European Central Bank policymakers suggested further reductions in the main refinancing rate but differed as to how far they should go.

Governing Council member Nout Wellink was quoted by news agency Market News International as saying the ECB should discuss cutting interest rates below 1 percent.

Fellow ECB Council member and Bundesbank President Axel Weber, however, said he saw 1 percent as the lower limit for the main refinancing rate, now at 1.25 percent.

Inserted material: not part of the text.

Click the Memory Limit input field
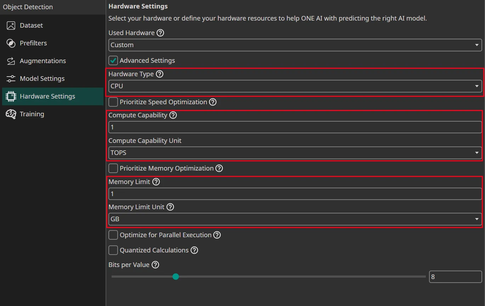Image resolution: width=485 pixels, height=306 pixels. tap(295, 194)
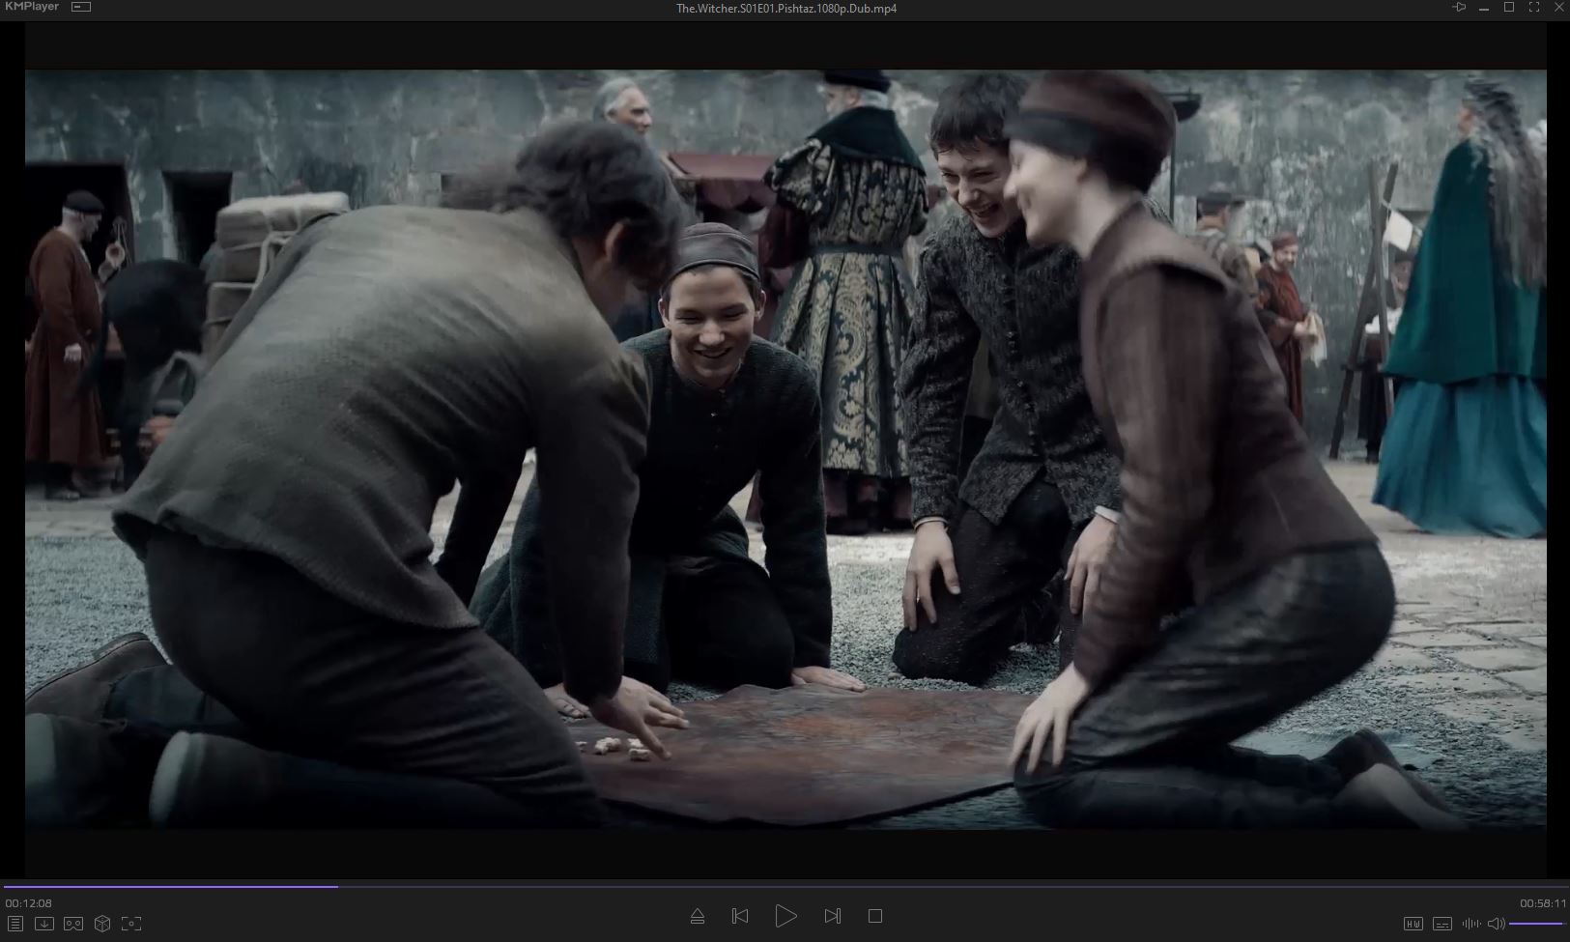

“I think 1 percent is a sensible lower limit, because you can’t look just at the main refinancing rate. The deposit rate also plays a role,” Weber told the Frankfurter Allgemeine Zeitung in an interview.

Spain became the first country in Europe to confirm a case of swine flu in a man who returned from a trip to Mexico last week. But his condition, like that of 20 cases identified in the United States and six in Canada was not serious.

The virus, a new strain of swine flu, has killed 103 people in Mexico and spread to the United States. The World Health Organisation said the outbreak was a “public health emergency of international concern” that could become a pandemic, or global outbreak of serious disease.

The World Bank estimated in 2008 that a flu pandemic could cost $3 trillion and result in a nearly 5 percent drop in world gross domestic product, damaging prospects of recovery in a world economy deep in financial crisis.

The SARS outbreak, which disrupted travel, trade and the workplace in 2003, cost the Asia Pacific region an estimated $40 billion. It lasted six months and killed 775 of the 8,000 people it infected in 25 countries.

Switzerland’s Roche Holding AG and Britain’s GlaxoSmithKline Plc are the two big pharmaceutical groups set to benefit most as governments and corporations step up orders for their drugs Tamiflu and Relenza.

Their shares rose 4 and 3 percent respectively on Monday. But analysts said the commercial impact would be muted as many governments had already placed substantial stockpile orders because of the previous threat posed by avian flu.

The delicate state of the global economy was underlined by the Japanese government which cut its economic forecasts on Monday, saying gross domestic product would shrink 3.3 percent over the next year, and a senior ruling party official said further stimulus would be needed.

The Bank of Japan is expected to keep interest rates near zero when it meets on Thursday but cut its economic forecasts and maintained a cautious view on the global outlook. BOJ Governor Masaaki Sharakawa has signalled the BOJ’s monthly policy review will predict a gradual recovery towards the end of this year or early in 2010.